Update #2--BoingBoing published proof that Malkin was right. Wink, wink.
When I read that Michelle Malkin and Little Green Footballs thought that the woman pictured left were "casually promot[ing] the symbol of Palestinian terrorism and the intifada, the kaffiyeh," (with the title of Mainstreaming Terrorism to Sell Doughnuts, yet) I wondered what the readers of those blogs had been drinking. Not coffee, evidently.
The woman is Rachel Ray, who has a sort of fast-easy cooking empire. The fringed -scarf -looped -around -the -neck-and-hanging-down look was ubiquitious in England, and I see it a lot on cooler days here in the Bay Area--especially with tshirts.
Check out this spread from BleuDame showing a lot of scarves worn just that way.
The Arab-American News reports that the kuffiyeh-style scarves have hit urban chic:
"Everybody is wearing them on the street," said Thompson, 41, whose main display in the storefront window is a female mannequin wearing a stylized purple hooded sweatshirt, a matching baseball hat, and a black and white kuffiyeh, the scarf's traditional name. "They wear anything in style; they don't even know the meaning."
The kuffiyeh, traditionally a symbol of Palestinian nationalism, is gaining popularity in hip-hop fashion in New York, Washington, D.C., San Francisco and other cities — and losing its potent symbolism in the process. Mainstream artists like Kanye West, Justin Timberlake and Chris Brown have sported the checkered Middle Eastern scarf in recent months, fueling a long-running debate on the commercial adoption of the politically charged square fabric popularized by Yasser Arafat, Hamas militants and others.

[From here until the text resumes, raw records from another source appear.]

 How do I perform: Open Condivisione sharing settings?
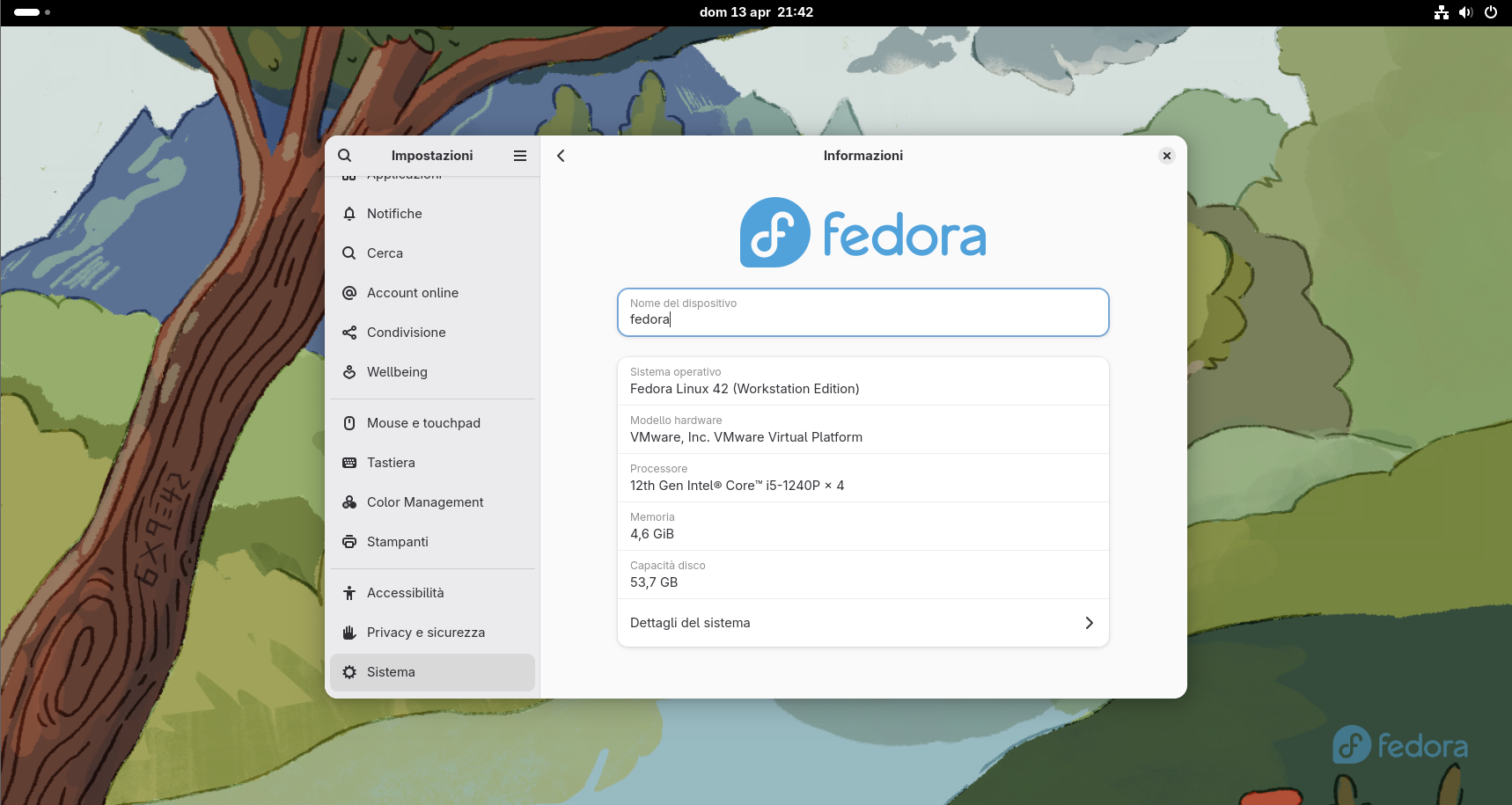[x=406, y=332]
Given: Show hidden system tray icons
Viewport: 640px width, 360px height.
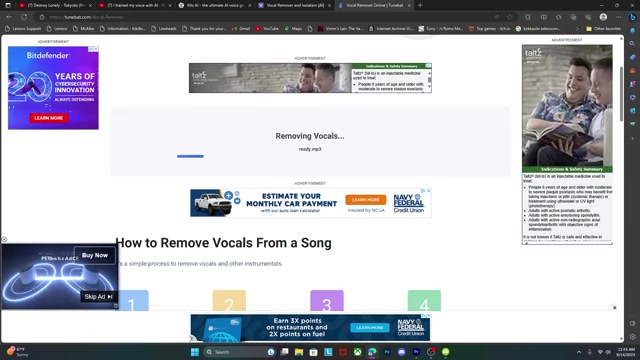Looking at the screenshot, I should (579, 352).
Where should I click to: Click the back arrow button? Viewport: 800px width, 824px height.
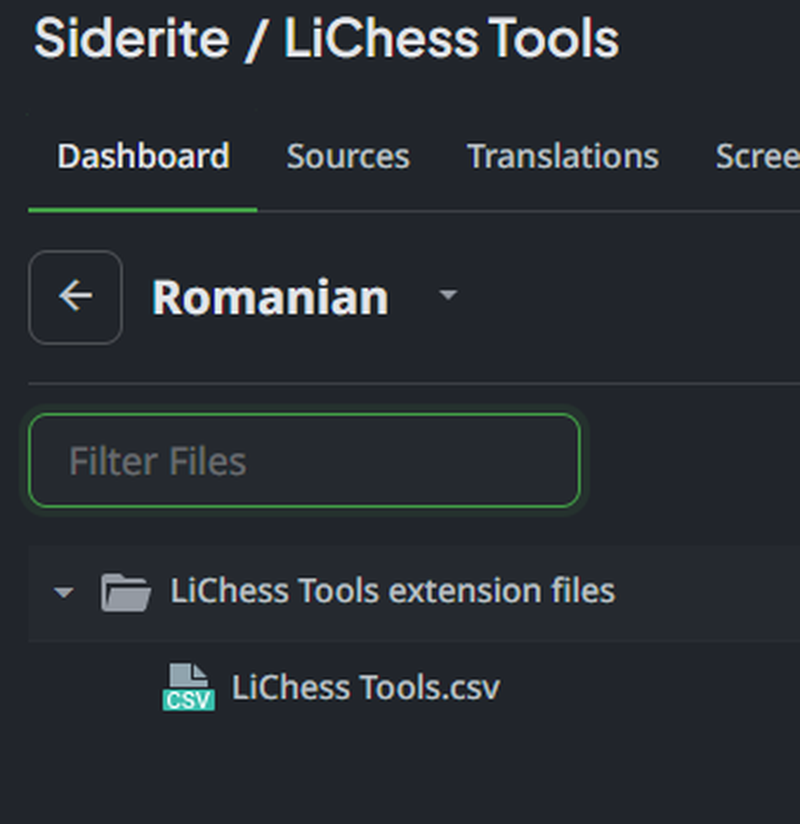coord(75,297)
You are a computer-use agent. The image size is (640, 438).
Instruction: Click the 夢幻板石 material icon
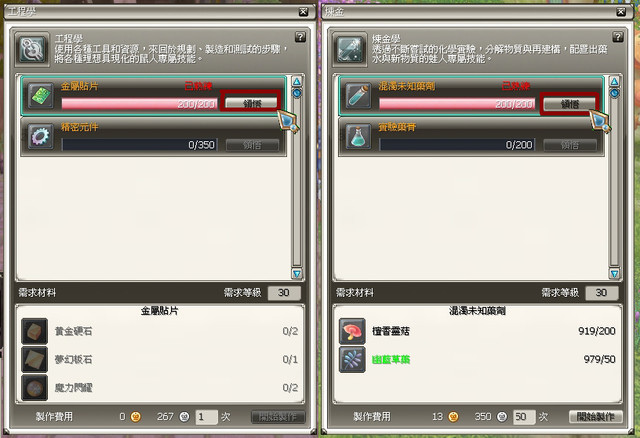(x=35, y=359)
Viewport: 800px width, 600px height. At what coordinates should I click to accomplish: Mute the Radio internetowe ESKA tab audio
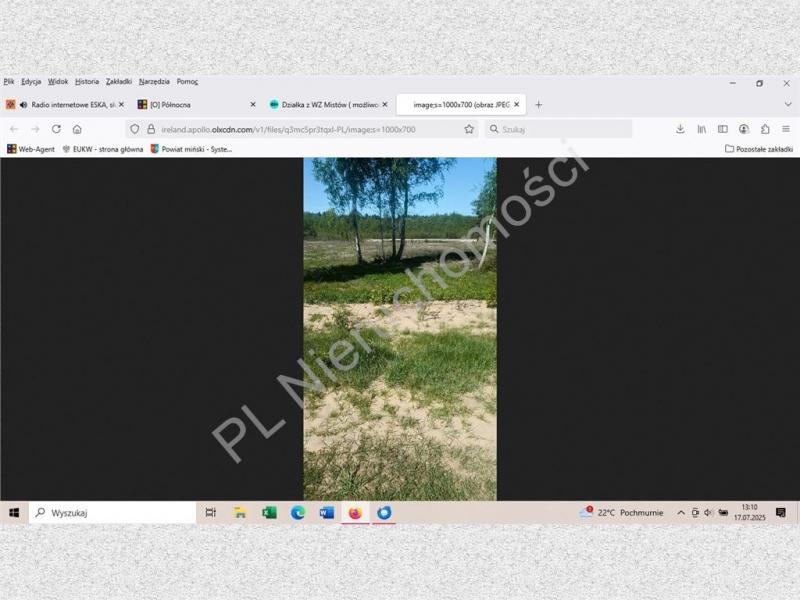[x=22, y=104]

"People like Jay-Z, Jermaine Dupri and other mainstream hip-hop guys wearing it is the new development," said Ted Swedenburg, a professor of anthropology at the University of Arkansas who has studied the kuffiyeh and its place in American fashion. "The tendency is towards diluting the political message."

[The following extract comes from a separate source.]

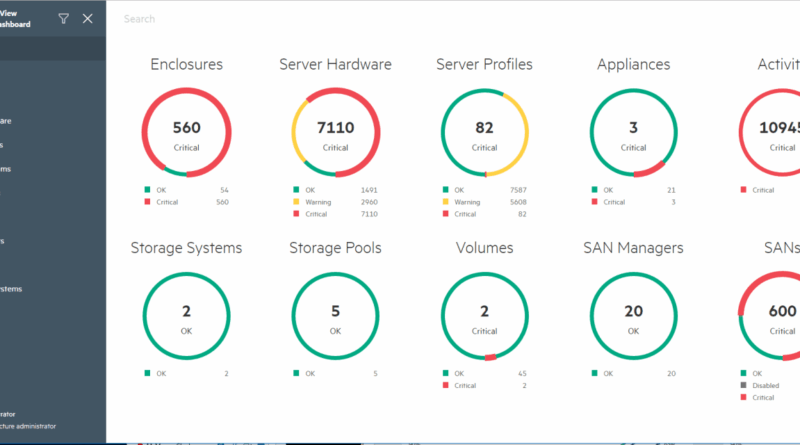
Task: Click red Critical swatch under Volumes
Action: click(446, 385)
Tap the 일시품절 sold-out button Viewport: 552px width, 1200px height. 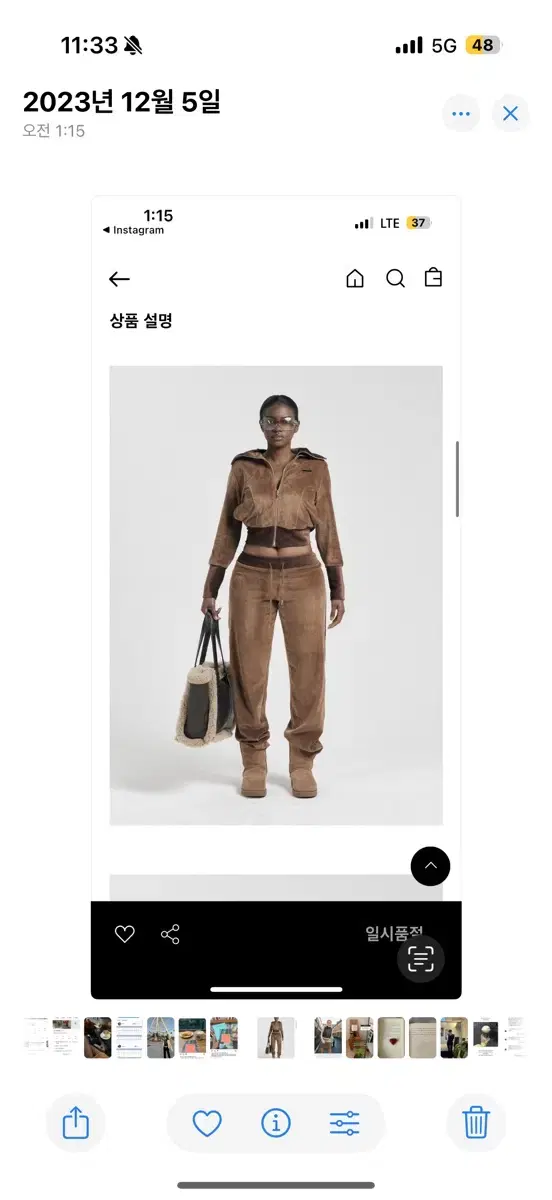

I seriously doubt that either Ray or Dunkin' Donuts chose the scarf. Some stylist on the ad shoot--probably politically naive--draped it around Ray's neck to give her a little urban edge.

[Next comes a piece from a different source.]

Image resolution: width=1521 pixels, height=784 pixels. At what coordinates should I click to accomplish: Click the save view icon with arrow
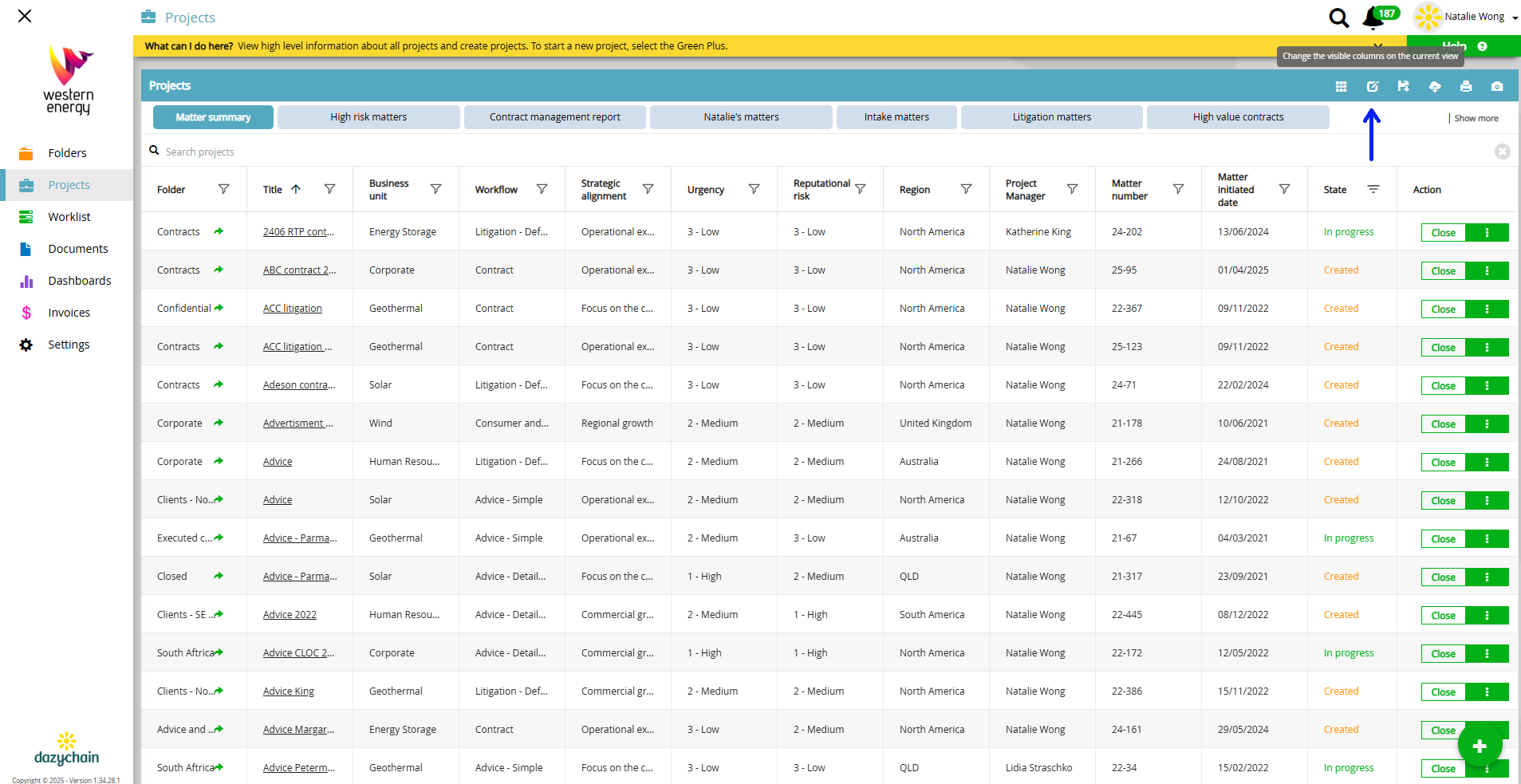point(1403,86)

Malkin and LGF's readers need to get out more.
Dunkin Donuts' statement on the matter answered your last point - a stylist on the shoot threw it together, and it apparently had nothing to do with Ms. Ray or DD.
Would you like to know what I, as a reader of Malkin, Hot Air and Charles Johnson, drink?
Posted by: Matthew K. Tabor | Thursday, May 29, 2008 at 03:44 PM
Take a look at these photos from the Israel in the Gardens celebration this last weekend:
http://www.zombietime.com/israel_in_the_gardens_2008/
Posted by: Matthew K. Tabor | Thursday, June 05, 2008 at 03:00 PM
It's been not uncommon in the UK for decades; I remember them being fairly popular when I was at university in the late 1970s. I don't know if the meaning has changed, but then (usually worn with army-surplus combat jacket) it was very much associated with posers of the "Look, I'm politically radical" flavour rather than any specific national affiliation.